In ogni situazione riconciliarsi significa – in partenza – riuscire a prendere contatto con se stessi, con il proprio corpo così come è diventato nel tempo, con la storia della propria vita e con i propri lati oscuri e ombre, senza far finta che ferite e offese ricevute non siano state. …Solo a questo punto ci si ritrova in grado di entrare in relazione con gli altri e con Dio, se davvero lo si vuole.

Si avvia così quel processo circolare, reciproco e interattivo che è sfida continua a dire sì a ciò che vorrei far finta di non vedere e che richiede umiltà sempre in prova. Ma è la verità che ci farà liberi, come Gesù ci ha promesso (Gv 8,32).

Il processo del perdono richiede tempo…
Mi sono sentito abbandonato, sminuito, non preso seriamente in considerazione… Se qualcuno ci ha ferito e fatto soffrire, probabilmente esprimeremo con parole simili i sentimenti che ci ritroviamo dentro. Potremo anche decidere di ignorare tali emozioni, ma questo non le fa diminuire. È necessario invece lasciare al dolore il tempo necessario ad una sana metabolizzazione, senza scusare troppo presto la persona che ce lo ha provocato.

Anche la collera ha un ruolo positivo nel processo del perdono: fa prendere una sana distanza rispetto all’altro. Il che non significa autorizzare se stessi a gridare, o mettersi a ripagare con la stessa moneta, ma acquisire la consapevolezza che non ho bisogno dell’altro perché la mia vita si svolga positivamente. Tale consapevolezza permette anche di guardare con maggiore oggettività a ciò che è accaduto e di comprendere meglio il motivo per cui il comportamento dell’altro mi ha fatto soffrire tanto.
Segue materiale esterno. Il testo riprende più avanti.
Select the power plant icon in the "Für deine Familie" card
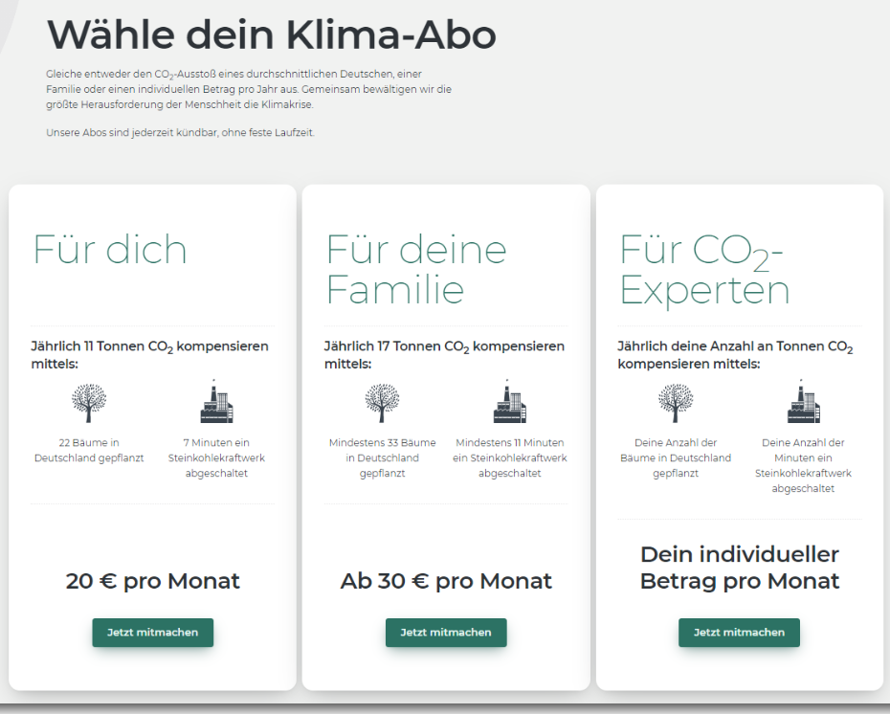[x=509, y=402]
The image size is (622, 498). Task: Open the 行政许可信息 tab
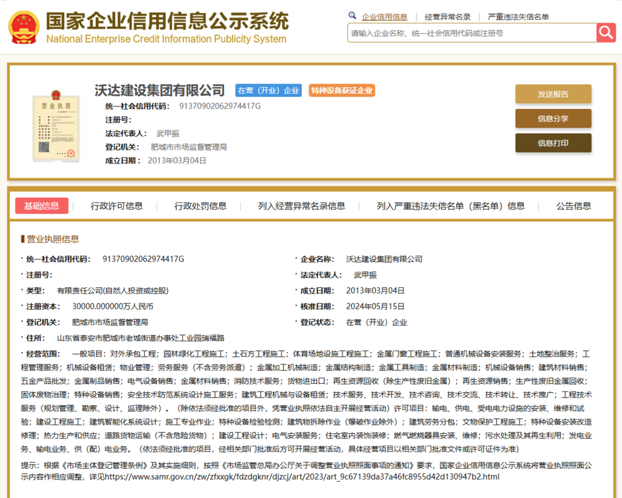(117, 206)
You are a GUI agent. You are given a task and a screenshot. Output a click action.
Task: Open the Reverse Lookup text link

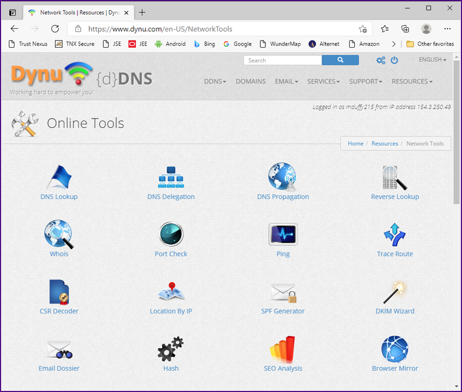click(395, 197)
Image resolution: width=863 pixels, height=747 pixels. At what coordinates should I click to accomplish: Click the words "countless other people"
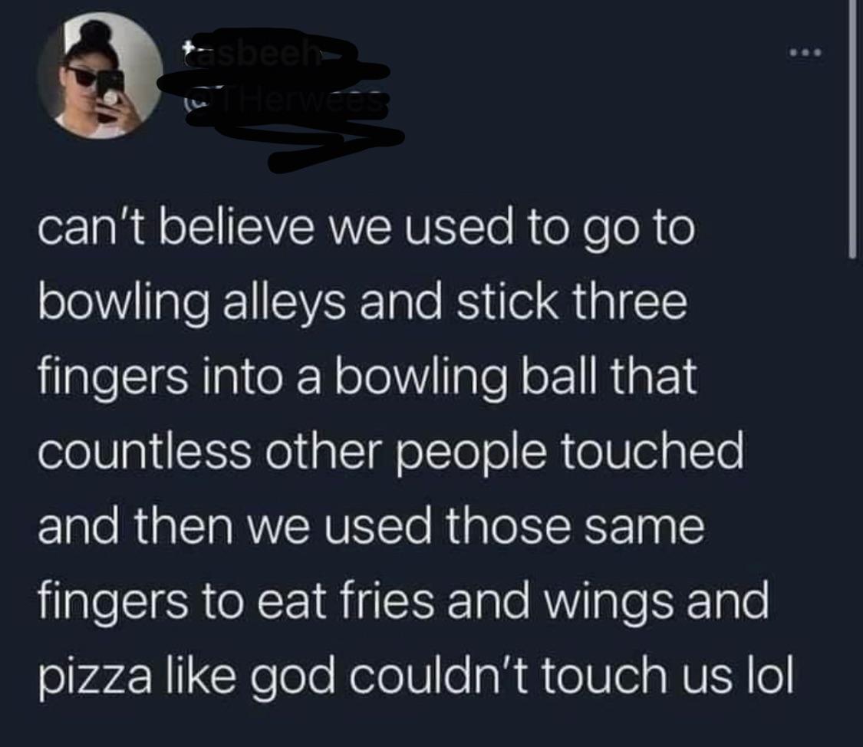[x=290, y=454]
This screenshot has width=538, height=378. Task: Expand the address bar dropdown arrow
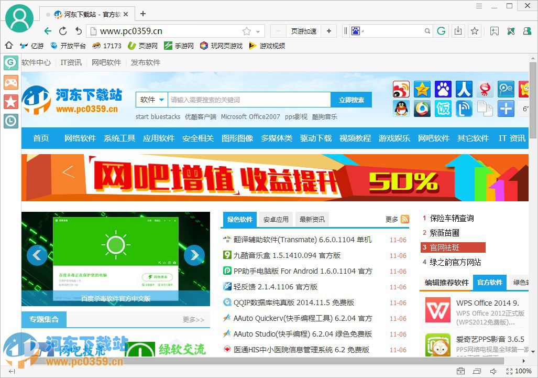(258, 31)
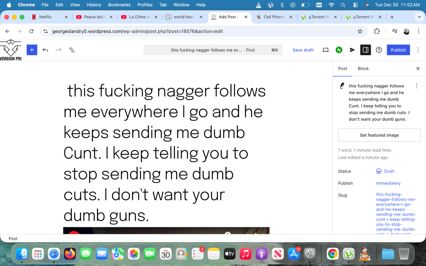Click the blue block inserter plus button

(x=32, y=50)
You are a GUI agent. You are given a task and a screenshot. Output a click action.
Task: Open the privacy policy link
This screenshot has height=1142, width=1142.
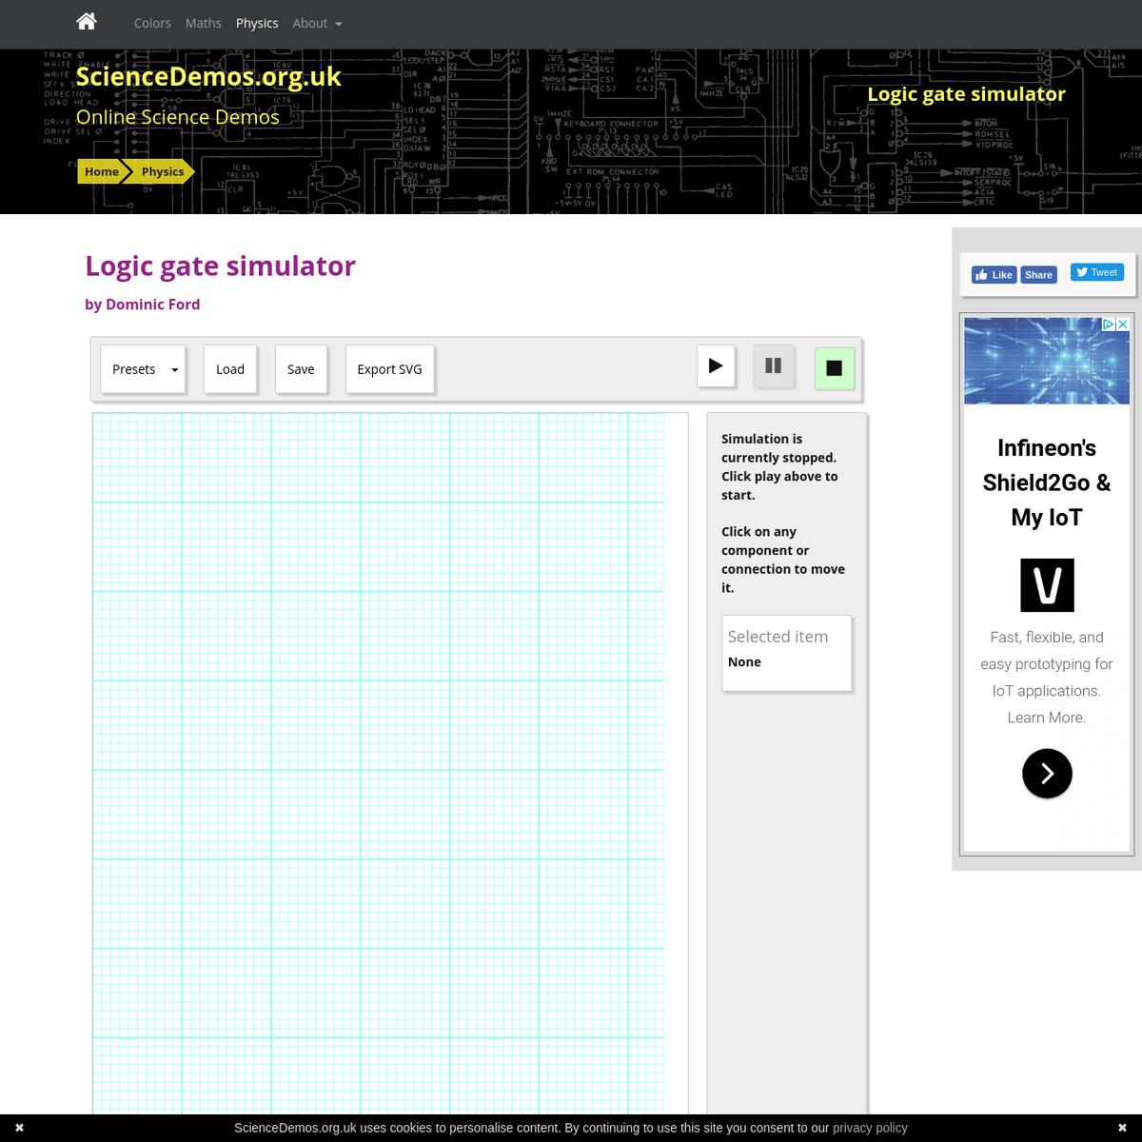(870, 1128)
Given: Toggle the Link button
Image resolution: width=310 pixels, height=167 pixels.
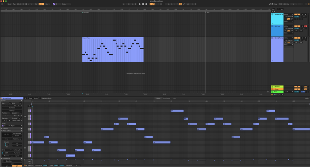Looking at the screenshot, I should point(9,4).
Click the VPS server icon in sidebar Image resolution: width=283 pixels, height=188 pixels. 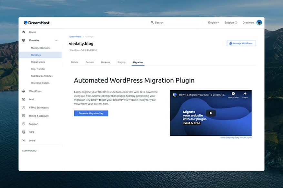[x=23, y=132]
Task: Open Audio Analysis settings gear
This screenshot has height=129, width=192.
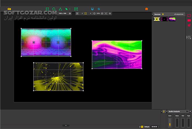Action: point(190,111)

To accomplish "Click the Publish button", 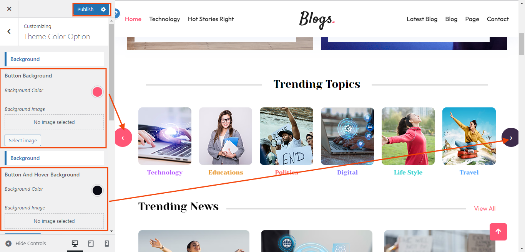I will 85,9.
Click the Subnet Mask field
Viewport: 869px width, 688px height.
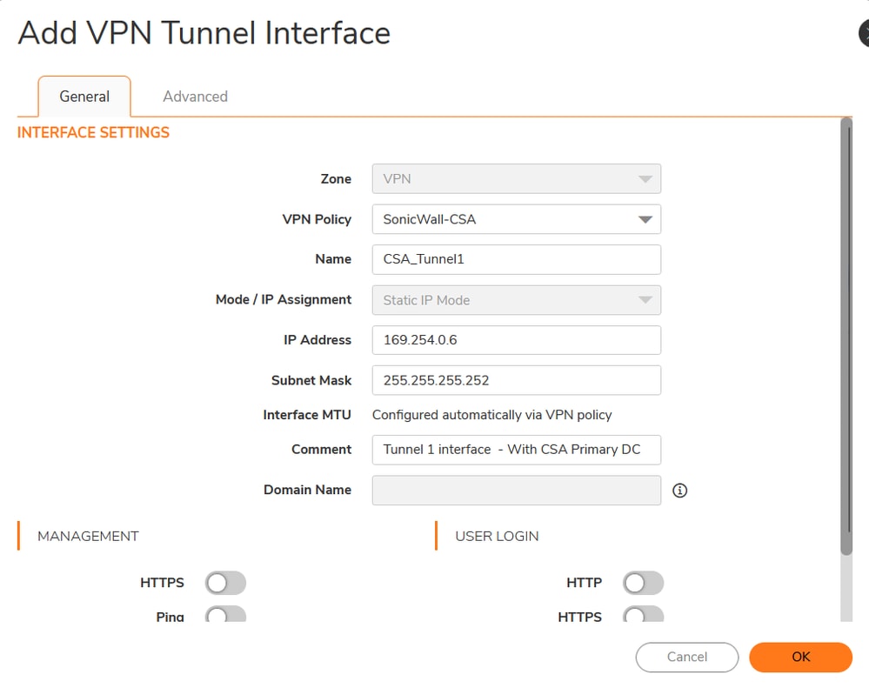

Chissà, forse ha toccato in me un’antica piaga, un posto dove non mi sono ancora riconciliato con me stesso… A questo punto sono in grado di rinunciare a girare attorno alle mie ferite e a rimuginare sul passato.

Non si tratta – come si può facilmente capire – solo di una tecnica. È invece un’arte che non lascia immutata la persona, perché una cosa è certa: se là dove mi hanno ferito crollano le mie maschere, posso finalmente mettermi in contatto col mio vero . Ciò che mi fa soffrire infatti mi fa anche sentire vivo e mantiene sveglia nel cuore la nostalgia di Dio e del Suo Amore pieno e gratuito. Il discepolo insomma è invitato a mettersi in gioco e a dare quel poco che ha. Il resto lo farà Dio, che ci dona energie nuove insieme alla fiducia di poter imprimere in questo mondo la traccia inconfondibile e personale della propria vita.

Riconciliarsi con Dio
La riconciliazione, di cui oggi abbiamo grande bisogno – per dirlo ancora in sintesi – è un agire di Dio che apre la persona alla fede e la scardina dalle sue abitudini. È troppo bella l’esperienza di presentare a Dio tutto quello che c’è dentro di sé affidandosi al Suo mistero inafferrabile; sentirsi, anche se solo per qualche istante, una sola cosa con Lui, con tutto ciò che esiste e con quello che egli ha ci ha riservato.

Dio si serve di mezzi umanamente inattesi per invitarci a questo, ma tocca a ognuno riconoscere e rispondere alla Sua azione, accettando la fatica di liberarci dalle false immagini che di Lui e di noi stessi ci resistono nel cuore per poi ‘risorgere’ in tante occasioni.

Sì, solo la fiducia nella piccolezza è capace di spostare la montagna dell’orgoglio e della paura. Ed è la piccolezza che rende veramente capaci di riconciliazione e di condivisione.